■ Instructions to follow: The first line of the entries through the line bearing "Mystery (112, 319)": copy these lines exactly and return nothing else.

■ Record extracts:
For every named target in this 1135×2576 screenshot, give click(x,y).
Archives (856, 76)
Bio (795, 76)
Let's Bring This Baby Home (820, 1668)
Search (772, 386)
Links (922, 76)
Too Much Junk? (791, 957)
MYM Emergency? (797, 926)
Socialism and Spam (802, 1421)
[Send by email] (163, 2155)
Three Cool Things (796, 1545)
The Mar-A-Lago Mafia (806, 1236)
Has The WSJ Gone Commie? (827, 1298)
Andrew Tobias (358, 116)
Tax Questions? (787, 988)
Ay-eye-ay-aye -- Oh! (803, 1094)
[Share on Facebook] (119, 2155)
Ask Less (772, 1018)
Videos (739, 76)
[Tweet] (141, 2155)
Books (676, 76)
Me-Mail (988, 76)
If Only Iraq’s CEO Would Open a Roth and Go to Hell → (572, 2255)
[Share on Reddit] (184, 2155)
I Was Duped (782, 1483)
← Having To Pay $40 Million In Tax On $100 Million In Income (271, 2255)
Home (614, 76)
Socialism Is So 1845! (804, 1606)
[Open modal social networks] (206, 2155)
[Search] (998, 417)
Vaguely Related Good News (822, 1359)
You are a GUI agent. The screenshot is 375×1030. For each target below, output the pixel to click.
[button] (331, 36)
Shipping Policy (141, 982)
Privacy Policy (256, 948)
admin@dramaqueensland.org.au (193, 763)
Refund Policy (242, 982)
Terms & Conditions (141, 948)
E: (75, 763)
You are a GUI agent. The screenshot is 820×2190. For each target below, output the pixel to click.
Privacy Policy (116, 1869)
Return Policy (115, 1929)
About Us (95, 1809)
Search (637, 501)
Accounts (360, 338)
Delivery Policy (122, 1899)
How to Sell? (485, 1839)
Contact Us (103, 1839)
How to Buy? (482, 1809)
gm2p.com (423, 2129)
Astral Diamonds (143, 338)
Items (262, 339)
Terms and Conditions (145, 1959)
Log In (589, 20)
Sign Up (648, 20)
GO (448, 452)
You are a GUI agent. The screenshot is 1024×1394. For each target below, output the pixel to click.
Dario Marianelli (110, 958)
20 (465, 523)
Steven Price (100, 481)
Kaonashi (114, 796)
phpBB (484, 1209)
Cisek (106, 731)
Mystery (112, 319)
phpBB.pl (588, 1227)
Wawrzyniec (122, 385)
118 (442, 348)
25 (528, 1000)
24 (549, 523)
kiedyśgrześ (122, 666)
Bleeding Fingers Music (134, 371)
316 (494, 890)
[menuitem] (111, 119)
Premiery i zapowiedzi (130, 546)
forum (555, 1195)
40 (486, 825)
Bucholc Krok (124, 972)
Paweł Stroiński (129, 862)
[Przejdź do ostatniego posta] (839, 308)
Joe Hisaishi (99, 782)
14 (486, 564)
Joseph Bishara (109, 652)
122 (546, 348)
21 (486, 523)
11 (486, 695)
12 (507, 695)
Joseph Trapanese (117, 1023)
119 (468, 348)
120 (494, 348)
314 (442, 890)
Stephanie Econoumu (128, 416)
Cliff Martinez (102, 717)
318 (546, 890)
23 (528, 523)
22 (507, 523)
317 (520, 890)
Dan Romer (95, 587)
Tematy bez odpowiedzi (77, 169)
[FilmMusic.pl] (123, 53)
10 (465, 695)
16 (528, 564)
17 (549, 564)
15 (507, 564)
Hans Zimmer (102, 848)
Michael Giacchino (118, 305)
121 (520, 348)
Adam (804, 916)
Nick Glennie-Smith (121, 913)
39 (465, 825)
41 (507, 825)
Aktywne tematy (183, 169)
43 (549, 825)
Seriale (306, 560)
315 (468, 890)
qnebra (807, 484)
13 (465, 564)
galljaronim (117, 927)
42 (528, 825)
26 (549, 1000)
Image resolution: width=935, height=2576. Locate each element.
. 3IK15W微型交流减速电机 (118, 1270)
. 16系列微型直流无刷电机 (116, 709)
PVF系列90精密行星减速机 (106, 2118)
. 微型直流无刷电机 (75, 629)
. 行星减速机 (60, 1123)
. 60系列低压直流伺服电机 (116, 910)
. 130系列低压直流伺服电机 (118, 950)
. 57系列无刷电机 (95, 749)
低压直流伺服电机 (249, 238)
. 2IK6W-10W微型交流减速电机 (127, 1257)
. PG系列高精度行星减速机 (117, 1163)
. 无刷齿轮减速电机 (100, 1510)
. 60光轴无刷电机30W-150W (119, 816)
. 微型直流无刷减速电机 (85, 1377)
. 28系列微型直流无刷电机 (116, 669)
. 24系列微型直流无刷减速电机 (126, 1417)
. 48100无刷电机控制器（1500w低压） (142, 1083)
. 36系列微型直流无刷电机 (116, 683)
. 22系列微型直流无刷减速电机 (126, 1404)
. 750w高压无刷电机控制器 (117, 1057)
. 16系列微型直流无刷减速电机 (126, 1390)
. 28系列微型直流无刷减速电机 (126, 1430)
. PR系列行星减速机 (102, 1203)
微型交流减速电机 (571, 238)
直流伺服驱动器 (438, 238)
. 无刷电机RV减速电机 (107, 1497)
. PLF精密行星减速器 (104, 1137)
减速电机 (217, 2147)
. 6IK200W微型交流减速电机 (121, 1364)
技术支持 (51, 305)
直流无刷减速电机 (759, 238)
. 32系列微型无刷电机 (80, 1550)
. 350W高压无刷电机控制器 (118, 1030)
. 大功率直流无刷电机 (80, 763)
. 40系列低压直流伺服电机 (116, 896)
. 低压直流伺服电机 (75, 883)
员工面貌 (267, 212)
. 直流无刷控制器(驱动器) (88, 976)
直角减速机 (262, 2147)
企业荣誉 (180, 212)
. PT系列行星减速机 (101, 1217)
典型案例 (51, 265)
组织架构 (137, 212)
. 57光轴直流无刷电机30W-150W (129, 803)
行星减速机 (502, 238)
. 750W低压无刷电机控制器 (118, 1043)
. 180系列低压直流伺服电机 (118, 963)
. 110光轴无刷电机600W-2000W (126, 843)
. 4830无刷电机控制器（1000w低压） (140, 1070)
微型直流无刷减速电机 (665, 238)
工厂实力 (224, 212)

■ Written solution:
For every named target in this 1135×2576 screenshot, give click(x,y).
Archives (856, 76)
Bio (795, 76)
Let's Bring This Baby Home (820, 1668)
Search (772, 386)
Links (922, 76)
Too Much Junk? (791, 957)
MYM Emergency? (797, 926)
Socialism and Spam (802, 1421)
[Send by email] (163, 2155)
Three Cool Things (796, 1545)
The Mar-A-Lago Mafia (806, 1236)
Has The WSJ Gone Commie? (827, 1298)
Andrew Tobias (358, 116)
Tax Questions? (787, 988)
Ay-eye-ay-aye -- Oh! (803, 1094)
[Share on Facebook] (119, 2155)
Ask Less (772, 1018)
Videos (739, 76)
[Tweet] (141, 2155)
Books (676, 76)
Me-Mail (988, 76)
If Only Iraq’s CEO Would Open a Roth and Go to Hell → (572, 2255)
[Share on Reddit] (184, 2155)
I Was Duped (782, 1483)
← Having To Pay $40 Million In Tax On $100 Million In Income (271, 2255)
Home (614, 76)
Socialism Is So 1845! (804, 1606)
[Open modal social networks] (206, 2155)
[Search] (998, 417)
Vaguely Related Good News (822, 1359)
You are a GUI agent. The screenshot is 375×1030. For each target below, output the pixel to click.
[button] (331, 36)
Shipping Policy (141, 982)
Privacy Policy (256, 948)
admin@dramaqueensland.org.au (193, 763)
Refund Policy (242, 982)
Terms & Conditions (141, 948)
E: (75, 763)
You are a GUI agent. The screenshot is 820×2190. For each target below, output the pixel to click.
Privacy Policy (116, 1869)
Return Policy (115, 1929)
About Us (95, 1809)
Search (637, 501)
Accounts (360, 338)
Delivery Policy (122, 1899)
How to Sell? (485, 1839)
Contact Us (103, 1839)
How to Buy? (482, 1809)
gm2p.com (423, 2129)
Astral Diamonds (143, 338)
Items (262, 339)
Terms and Conditions (145, 1959)
Log In (589, 20)
Sign Up (648, 20)
GO (448, 452)
You are a GUI agent. The screenshot is 1024×1394. For each target below, output the pixel to click.
Dario Marianelli (110, 958)
20 (465, 523)
Steven Price (100, 481)
Kaonashi (114, 796)
phpBB (484, 1209)
Cisek (106, 731)
Mystery (112, 319)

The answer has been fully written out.